West used the Copyright Act to justify attorney’s fees for the elder Foster while denying fees under the more common route of Rule 41(a)(2) of the Federal Rules of Civil Procedure. Awards for defendants under the Copyright Act are more the rule than exception in nearby courts, West wrote, unlike awards under Rule 41, reserved for “exceptional circumstances.”

RIAA’s secondary infringement claim seemed based solely on Debbie’s ownership of the Internet account, West said. But that claim requires not only defendant’s knowledge that someone else was infringing using their resources, but also “substantial participation” in the infringement. RIAA didn’t allege that Debbie even knew about the file-sharing, let alone profited from it, West said. The only court decision that comes close to backing the labels’ claim is Elektra v. Santangelo in White Plains, N.Y., although that court was skeptical that a parent who didn’t “know Kazaa from a kazoo” could be held liable for a child’s covert file-sharing, he added. RIAA’s secondary infringement claims may not be “frivolous or objectively unreasonable, [but] they certainly appear to be untested and marginal,” West said. He questioned RIAA’s “motivations” for pursuing Debbie on the secondary claim, which seemed intended to press her into a settlement after she was determined not to be the primary infringer.

The Foster case is different than every decision RIAA submitted in support of its secondary infringement claim, all of which were “unpublished,” or not included in standard legal print compilations, West said. One addressed only Rule 41 awards. In another, Priority v. Chan, the original defendant was dismissed quickly and was targeted only with a “well-established direct infringement claim,” he said. Similarly, in Virgin v. Darwin, the defendant was hit with direct infringement but dismissed quickly once his roommate was identified as the infringer. The same was true in Elektra v. Perez, with the added difference that RIAA asked for dismissal without prejudice -- the right to bring the case again -- and for which attorney’s fees aren’t available for defendants. West believes RIAA’s secondary claims in Capitol “veer much closer toward the boundaries of the frivolous and the unreasonable” than cases alleging direct infringement.

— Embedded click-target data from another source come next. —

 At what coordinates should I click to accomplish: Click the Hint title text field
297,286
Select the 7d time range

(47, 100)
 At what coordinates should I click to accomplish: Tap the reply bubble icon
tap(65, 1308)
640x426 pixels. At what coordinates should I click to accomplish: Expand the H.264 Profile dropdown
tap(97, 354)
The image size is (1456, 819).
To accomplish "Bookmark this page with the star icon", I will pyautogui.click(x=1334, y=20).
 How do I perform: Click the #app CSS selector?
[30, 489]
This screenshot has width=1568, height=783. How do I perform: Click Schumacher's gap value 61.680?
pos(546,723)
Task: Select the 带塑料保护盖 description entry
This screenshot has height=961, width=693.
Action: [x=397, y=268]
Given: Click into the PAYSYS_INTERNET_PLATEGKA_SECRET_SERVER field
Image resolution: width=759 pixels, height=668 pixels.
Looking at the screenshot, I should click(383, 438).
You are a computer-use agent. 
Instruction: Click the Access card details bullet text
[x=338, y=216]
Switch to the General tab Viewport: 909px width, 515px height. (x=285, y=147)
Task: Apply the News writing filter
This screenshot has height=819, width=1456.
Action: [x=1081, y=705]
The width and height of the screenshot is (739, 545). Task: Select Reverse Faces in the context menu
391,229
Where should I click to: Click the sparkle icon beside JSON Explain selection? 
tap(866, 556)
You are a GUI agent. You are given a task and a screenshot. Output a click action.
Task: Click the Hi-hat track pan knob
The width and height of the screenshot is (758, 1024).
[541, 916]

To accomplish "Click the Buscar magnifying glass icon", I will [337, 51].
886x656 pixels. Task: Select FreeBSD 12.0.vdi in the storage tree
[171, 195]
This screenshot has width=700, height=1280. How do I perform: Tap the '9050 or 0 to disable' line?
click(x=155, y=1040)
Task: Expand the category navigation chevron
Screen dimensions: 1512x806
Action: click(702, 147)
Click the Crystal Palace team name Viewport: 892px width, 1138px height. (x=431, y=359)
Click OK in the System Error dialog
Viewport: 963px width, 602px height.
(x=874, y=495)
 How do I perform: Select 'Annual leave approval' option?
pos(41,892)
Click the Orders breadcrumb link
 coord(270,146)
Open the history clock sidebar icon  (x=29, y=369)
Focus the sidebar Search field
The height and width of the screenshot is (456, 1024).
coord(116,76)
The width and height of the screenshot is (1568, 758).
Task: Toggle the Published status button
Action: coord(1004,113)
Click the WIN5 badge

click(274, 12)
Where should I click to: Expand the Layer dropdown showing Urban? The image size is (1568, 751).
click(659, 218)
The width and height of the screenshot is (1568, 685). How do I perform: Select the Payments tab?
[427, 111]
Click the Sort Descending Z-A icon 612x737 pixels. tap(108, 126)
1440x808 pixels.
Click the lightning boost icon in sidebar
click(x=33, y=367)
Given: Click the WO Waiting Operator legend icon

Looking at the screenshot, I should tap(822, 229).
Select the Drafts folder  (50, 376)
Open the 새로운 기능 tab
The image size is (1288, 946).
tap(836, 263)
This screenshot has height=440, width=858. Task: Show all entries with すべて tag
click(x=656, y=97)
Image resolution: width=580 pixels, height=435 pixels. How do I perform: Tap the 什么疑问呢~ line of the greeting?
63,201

Foster’s only option without the prospect of attorney’s fees was to “capitulate to a settlement for a violation she insists she did not commit,” which “would not advance the aims of the Copyright Act,” West said. RIAA attorneys must tell the court by Feb. 13 how long they'll need to carry out discovery on the “reasonableness” of Barringer-Thomson’s request for fees. West also denied Foster’s motion for a scheduling order and said he would establish “firm dates” for her to supplement Barringer-Thomson’s original request and RIAA’s reply.

Barringer-Thomson told us the decision was “very, very good… I don’t think any of the courts [RIAA cited in its support] analyzed the facts and the law as closely as Judge West did.” But she added that RIAA seems to have dropped its earlier strategy of bringing claims against owners of Internet accounts as opposed to those traced to usernames in Kazaa and other P2P applications, possibly limiting the impact of West’s decision. Her biggest concern is whether West decides to publish his decision in the Federal Supplement, which contains federal district court decisions each year and whose inclusion of the Capitol decision would help defense lawyers seeking attorney’s fees in similar cases. File-sharing cases are better known now through online posting by P2P defense lawyer Ray Beckerman and others, she said, but those efforts can’t reach every lawyer like the Federal Supplement does.

The decision warns RIAA not to “mouth off about parents being responsible for their kids’ copyright infringement until they find some legal authority for it,” Beckerman told us. West’s reasoning shows the RIAA “driftnet” strategy will provoke “consequences” in other courts, and will encourage P2P defense lawyers and defendants to fight the cases, he said.

The RIAA spokeswoman emphasized that West diverged from his peers’ rulings in “substantially similar motions for attorneys’ fees in virtually identical factual settings.” Debbie Foster did all she could to shield Amanda as the source of infringement, she added: “Such a pattern of behavior on the defendant’s part should not give rise to an award of fees.”